BirdSupplies.com Hint: Calm your Parrot: If your parrot's behavior includes mouthing or nibbling or screaming, redirect that behavior to appropriate bird toys. AviCalm is homeopathic agents for birds can help calm an aggressive or anxious parrot. Provide your parrot with flock experiences even when you are busy with your baby with The Bird Sitter Video.
  • Groom your parrot regularly. Parrots with clipped wings behave more appropriately.

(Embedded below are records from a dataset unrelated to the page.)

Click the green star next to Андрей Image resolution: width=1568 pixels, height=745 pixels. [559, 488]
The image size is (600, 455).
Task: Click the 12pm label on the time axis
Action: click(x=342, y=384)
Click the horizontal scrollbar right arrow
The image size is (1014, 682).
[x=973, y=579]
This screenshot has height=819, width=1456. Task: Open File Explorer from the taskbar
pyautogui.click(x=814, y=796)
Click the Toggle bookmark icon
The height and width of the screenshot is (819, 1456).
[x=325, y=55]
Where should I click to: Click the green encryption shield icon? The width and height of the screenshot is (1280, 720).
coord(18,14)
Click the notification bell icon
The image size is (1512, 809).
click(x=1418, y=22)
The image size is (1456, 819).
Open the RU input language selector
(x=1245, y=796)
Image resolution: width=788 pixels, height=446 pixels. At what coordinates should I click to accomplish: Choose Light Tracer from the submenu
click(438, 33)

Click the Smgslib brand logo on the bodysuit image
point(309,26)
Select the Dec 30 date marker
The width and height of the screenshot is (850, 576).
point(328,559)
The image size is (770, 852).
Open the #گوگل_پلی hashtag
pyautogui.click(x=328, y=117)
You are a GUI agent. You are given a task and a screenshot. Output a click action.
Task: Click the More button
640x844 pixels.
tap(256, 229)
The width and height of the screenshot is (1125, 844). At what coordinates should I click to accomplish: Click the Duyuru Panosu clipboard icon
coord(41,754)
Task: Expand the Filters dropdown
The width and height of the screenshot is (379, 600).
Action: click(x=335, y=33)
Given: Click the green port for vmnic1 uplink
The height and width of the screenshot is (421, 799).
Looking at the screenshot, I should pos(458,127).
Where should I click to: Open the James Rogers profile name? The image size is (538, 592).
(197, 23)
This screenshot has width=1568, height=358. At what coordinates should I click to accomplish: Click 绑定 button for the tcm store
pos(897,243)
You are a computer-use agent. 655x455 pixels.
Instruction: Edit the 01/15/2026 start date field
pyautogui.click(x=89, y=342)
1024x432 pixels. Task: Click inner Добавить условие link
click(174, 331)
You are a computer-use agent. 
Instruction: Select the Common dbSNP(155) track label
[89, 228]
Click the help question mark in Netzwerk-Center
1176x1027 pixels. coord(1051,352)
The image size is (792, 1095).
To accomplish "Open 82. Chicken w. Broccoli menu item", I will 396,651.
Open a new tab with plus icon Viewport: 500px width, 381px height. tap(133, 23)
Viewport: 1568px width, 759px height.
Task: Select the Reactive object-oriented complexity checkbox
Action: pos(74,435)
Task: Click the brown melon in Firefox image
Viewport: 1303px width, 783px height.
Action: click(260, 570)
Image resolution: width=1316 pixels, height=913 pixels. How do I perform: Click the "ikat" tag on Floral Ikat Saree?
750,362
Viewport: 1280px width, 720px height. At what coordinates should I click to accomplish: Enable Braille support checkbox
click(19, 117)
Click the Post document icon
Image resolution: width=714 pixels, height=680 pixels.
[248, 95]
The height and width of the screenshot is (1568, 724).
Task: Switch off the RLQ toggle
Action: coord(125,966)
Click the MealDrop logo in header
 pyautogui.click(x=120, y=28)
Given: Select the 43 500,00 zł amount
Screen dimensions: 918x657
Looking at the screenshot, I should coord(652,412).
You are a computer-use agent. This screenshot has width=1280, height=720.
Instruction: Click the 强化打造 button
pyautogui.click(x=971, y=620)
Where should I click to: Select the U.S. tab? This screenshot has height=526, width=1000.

  • Train your parrot to remain calmly in it's cage or on it's bird stand by providing bird toys. If your parrot flies off of it's bird stand, calmly walk over to it and put it back on the stand.
  • Encourage friends with infants to visit your home to accustom your parrot to babies. Supervise all parrot and infant interactions.
  • Accustom your parrot to baby-related noises months before the baby is expected. For example, play recordings of a baby crying, turn on the mechanical infant swing, and use the rocking chair. Make these positive experiences for your parrot by offering a treat or playtime.
  • If the baby's room will be off-limits to your parrot, install a sturdy barrier such as a removable gate (available at baby supply stores) or, for jumpers, even a screen door. Because these barriers still allow your parrot to see and hear what's happening in the room, he'll feel less isolated from the family and more comfortable with the new baby noises.
  • Use a baby doll to help your parrot get used to the real thing. Carry around a swaddled baby doll, take the doll in the stroller when you walk your dog, and use the doll to get your parrot used to routine baby activities, such as bathing and diaper changing.
  • Talk to your parrot about the baby, using the baby's name if you've selected one.
  • Sprinkle baby powder or baby oil on your skin so your parrot becomes familiar with the new smells.
  • Finally, plan ahead to make sure your parrot gets proper care while you're at the birthing center.